We have here a genealogy, not an endless genealogy; for here it ends in Abram, the friend of God, and leads further to Christ, the promised Seed, who was the Son of Abram, and from Abram the genealogy of Christ is reckoned, (Matth. 1. 1, &c.) so that put ch. 5. ch. 11, and Matth. 1, together, and you have such an entire genealogy of Jesus Christ as cannot be produced, for aught I know, concerning any person in the world, out of his line, and at such a distance from the fountain-head. And laying these three genealogies together, we shall find that twice ten, and thrice fourteen, generations or descents, passed between the first and second Adam, making it clear concerning Christ, not only that he was the Son of Abraham, but the Son of man, and the Seed of the woman. Observe here, 1. That nothing is left upon record concerning those of this line, but their names and ages; the Holy Ghost seeming to hasten through them to the story of Abram. How little do we know of those that are gone before us in this world, even those that lived in the same places where we live, as we likewise know little of those that are our contemporaries, in distant places; we have enough to do, to mind the work of our own day, and let God alone to require that which is past, Eccl. 3. 15.   2. That there was an observable gradual decrease in the years of their lives; Shem reached to 600 years, which yet fell short of the age of the patriarchs before the flood; the three next came short of 500; the three next did not reach to 300; after them, we read not of any that attained to 200, but Terah; and, not many ages after this, Moses reckoned 70 or 80 to be the utmost men ordinarily arrive at: when the earth began to be replenished, men's lives began to shorten; so that the decrease is to be imputed to the wise disposal of providence, rather than to any decay of nature; for the elect's sake, men's days are shortened; and being evil, it is well they are few, and attain not to the years of the lives of our fathers, ch. 47. 9.   3. That Eber, from whom the Hebrews were denominated, was the longest lived of any that were born after the flood; which perhaps was the reward of his singular piety, and strict adherence to the ways of God.

27. Now these are the generations of Terah: Terah begat Abram, Nahor, and Haran; and Haran begat Lot. 28. And Haran died before his father Terah, in the land of his nativity, in Ur of the Chaldees. 29. And Abram and Nahor took them wives: the name of Abram's wife was Sarai; and the name of Nahor's wife, Milcah, the daughter of Haran, the father of Milcah, and the father of Iscah. 30. But Sarai was barren; she had no child. 31. And Terah took Abram his son, and Lot, the son of Haran, his son's son, and Sarai his daughter-in-law, his son Abram's wife; and they went forth with them from Ur of the Chaldees, to go into the land of Canaan, and they came unto Haran, and dwelt there. 32. And the days of Terah were two hundred and five years: and Terah died in Haran.
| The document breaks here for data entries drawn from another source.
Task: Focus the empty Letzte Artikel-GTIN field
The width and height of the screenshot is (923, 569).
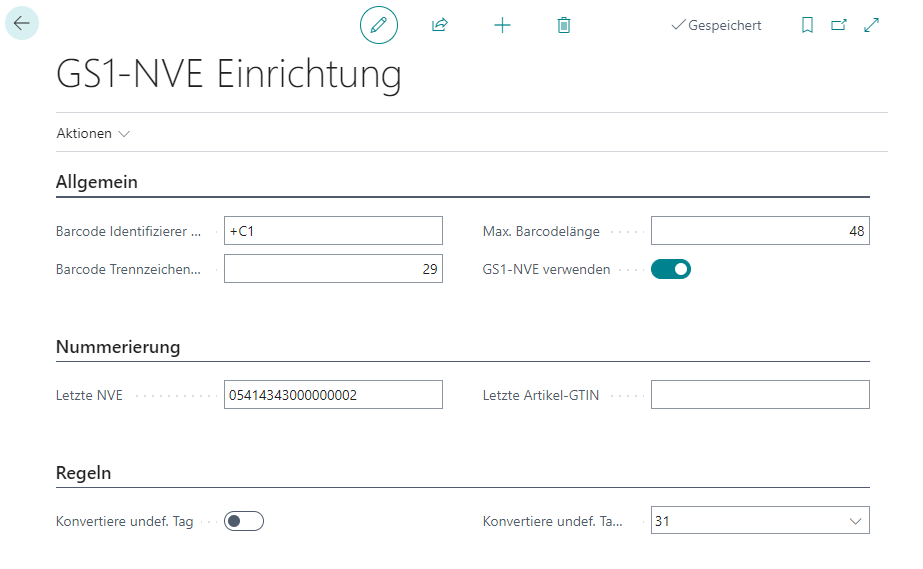Action: pos(760,395)
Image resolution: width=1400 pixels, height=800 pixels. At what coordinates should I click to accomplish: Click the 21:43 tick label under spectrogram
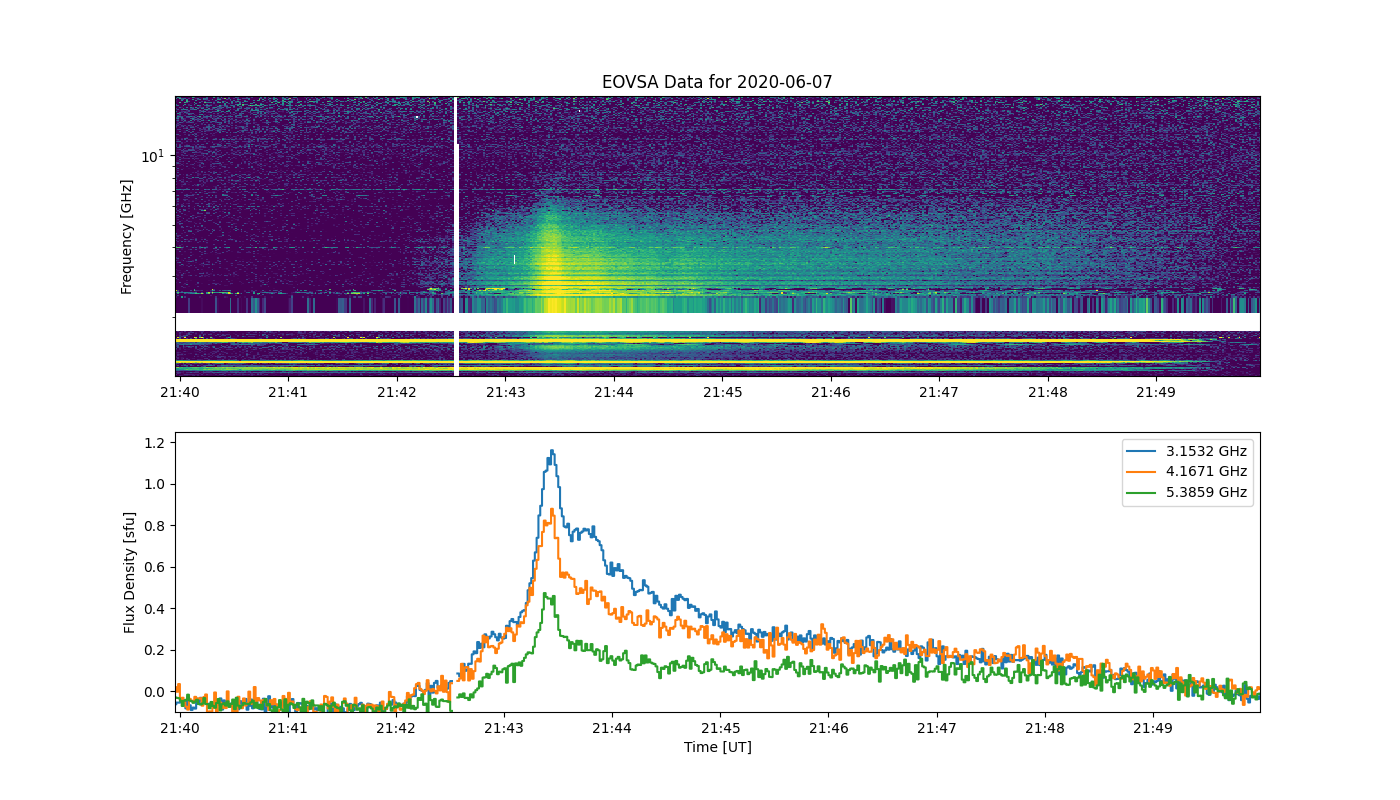[504, 393]

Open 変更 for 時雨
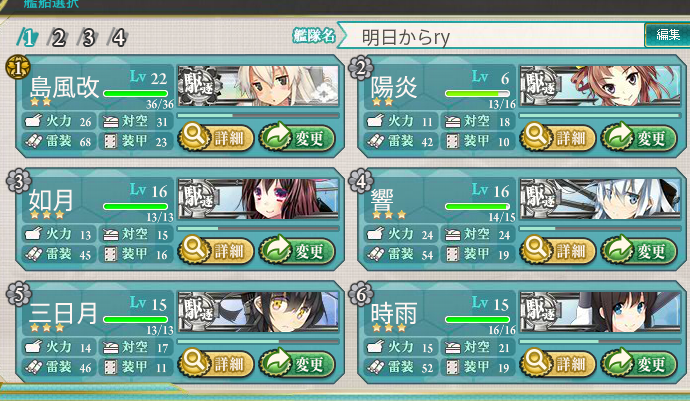(639, 364)
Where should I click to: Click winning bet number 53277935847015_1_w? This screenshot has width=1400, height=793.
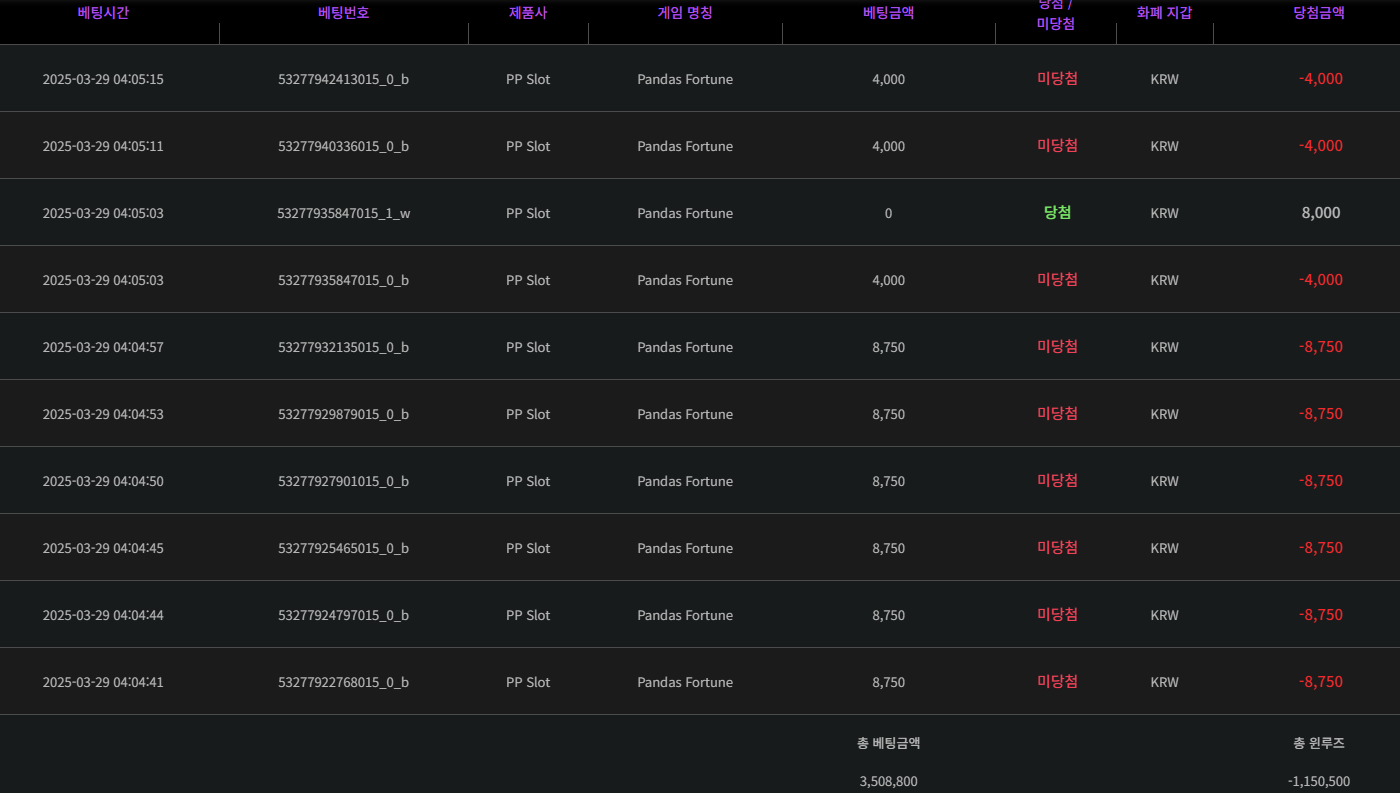[343, 213]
Here begins the story of Abram, whose name is famous, henceforward, in both Testaments; we have here,

I. His country; Ur of the Chaldees, that was the land of his nativity, an idolatrous country, where even the children of Eber themselves were degenerated. Note, Those who are, through grace, heirs of the land of promise, ought to remember what was the land of their nativity; what was their corrupt and sinful state by nature; the rock out of which they were hewn.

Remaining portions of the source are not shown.